L’atteinte brutale portée ainsi à notre prestige n’a pas besoin d’être expliquée. Nous devions subir là les conséquences de notre victoire même. C’était la pleine crise de l’après-guerre avec toutes ses lourdes difficultés : nos effectifs vidés par la démobilisation ; nos transports encore désorganisés, et le retour à leur régime de paix non achevé ; l’impossibilité de réunir immédiatement les spécialistes pour traiter en un pays si difficile les questions les plus complexes ; le grave inconvénient, enfin, de laisser peser sur nos finances obérées une dépense de première mise arrivant au moment où il fallait être le plus économe.

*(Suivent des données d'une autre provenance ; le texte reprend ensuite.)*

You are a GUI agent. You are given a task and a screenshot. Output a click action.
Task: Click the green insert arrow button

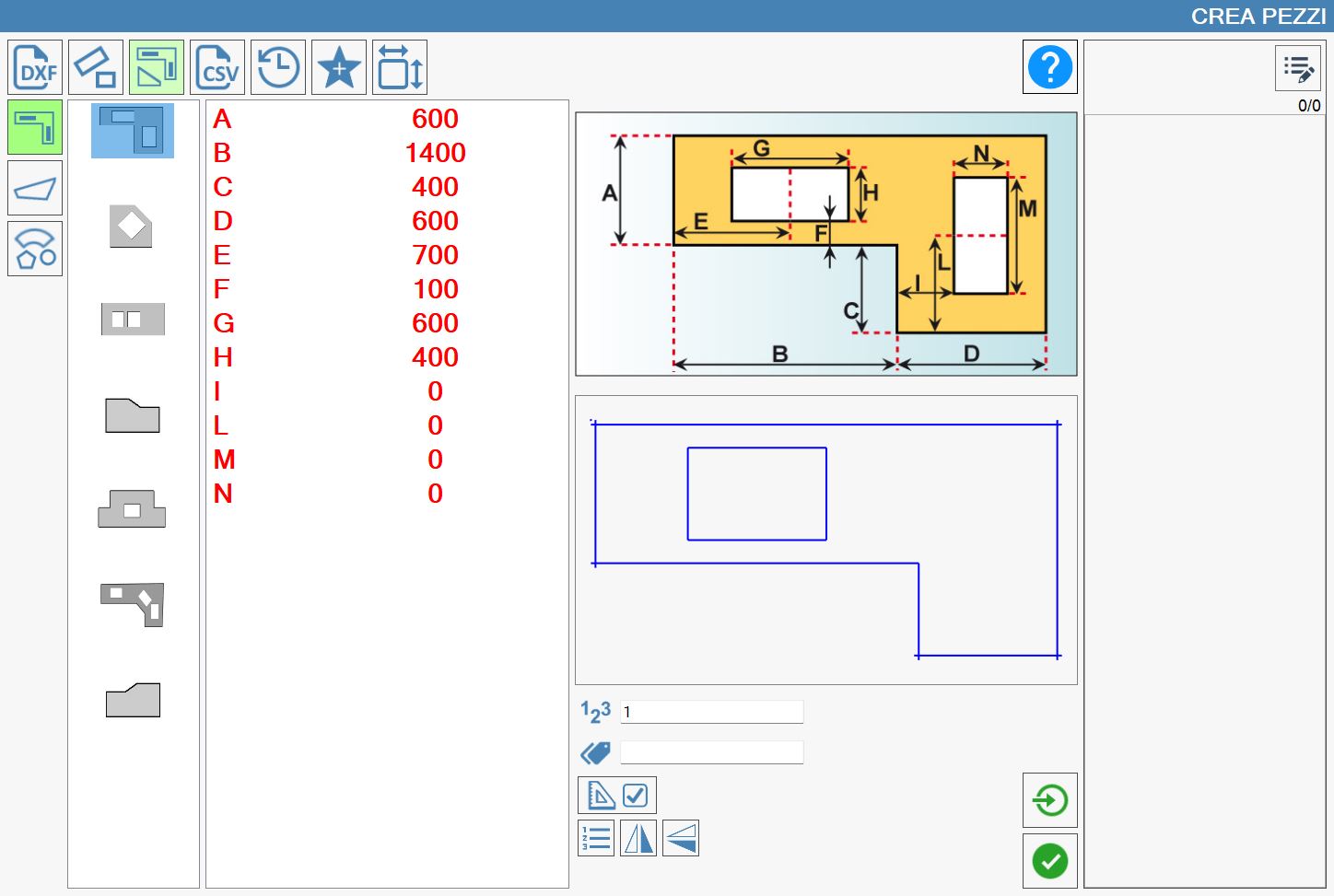pos(1050,800)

Mais, en dehors de cette atteinte immédiate à notre prestige, deux graves conséquences de cette insuffisance de moyens vinrent compliquer la situation.

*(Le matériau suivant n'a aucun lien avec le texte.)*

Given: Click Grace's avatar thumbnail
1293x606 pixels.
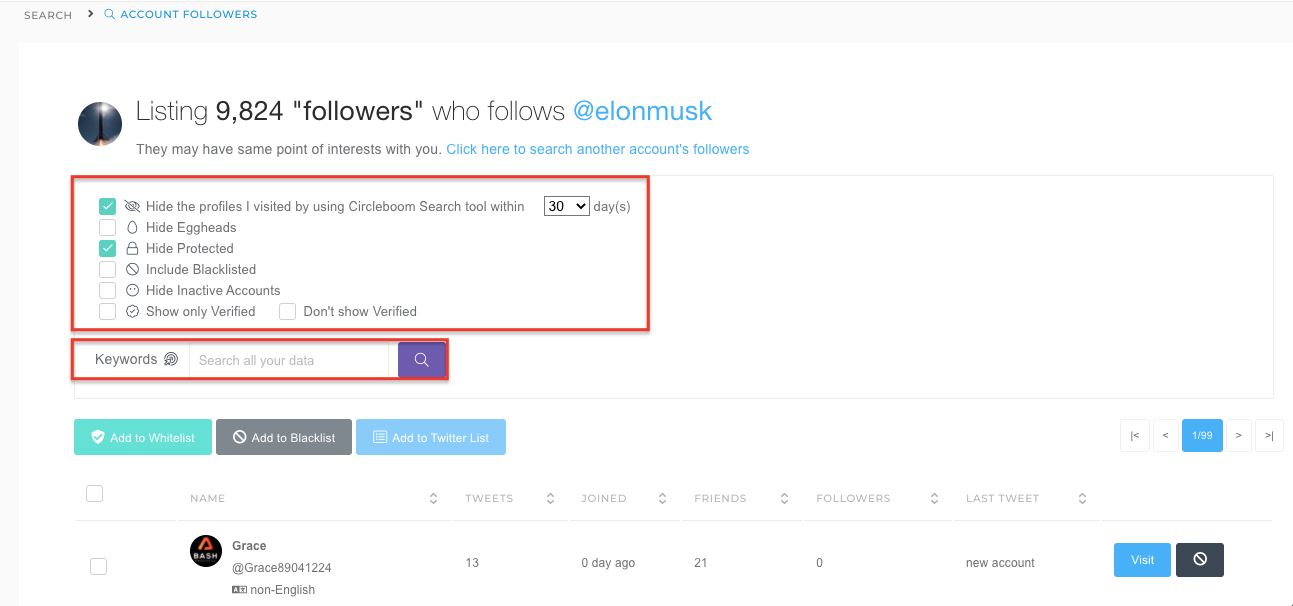Looking at the screenshot, I should 205,550.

Ce fut, d’une part, le recours aux bataillons arméniens dont il sera question plus tard. Il a été exigé par le manque absolu d’autres unités en Cilicie, puisqu’en dehors de ces contingents, nous n’y possédions qu’un seul régiment, en face des vingt-quatre bataillons britanniques, et qu’en raison de la rapidité avec laquelle la relève devait être faite sur la demande des Anglais, il était matériellement impossible d’y apporter remède en faisant arriver des troupes, même si nous avions disposé ailleurs des effectifs nécessaires pour les fournir. Or, cet emploi d’Arméniens devait contribuer puissamment à exaspérer les Turcs.

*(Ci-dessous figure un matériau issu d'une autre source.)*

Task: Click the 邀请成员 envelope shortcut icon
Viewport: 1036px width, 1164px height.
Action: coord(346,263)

Ce fut, d’autre part, le dispositif dilué auquel il fallut recourir pour tenir avec des effectifs aussi réduits de vastes territoires. Sans prendre dans son sens le plus étroit l’instruction précédemment citée de M. Clemenceau au général Gouraud : « Mettez un Français partout où il y avait un Anglais, — comme on relève une sentinelle, » il fallait bien tenir garnison dans tous les postes importants et surtout dans toute l’étendue du territoire occupé. On se trouva amené, au cours d’un régime d’armistice et pendant une période de calme profond qui justifiait ces mesures, à prendre un dispositif de paix en donnant à nos faibles garnisons un large échelonnement.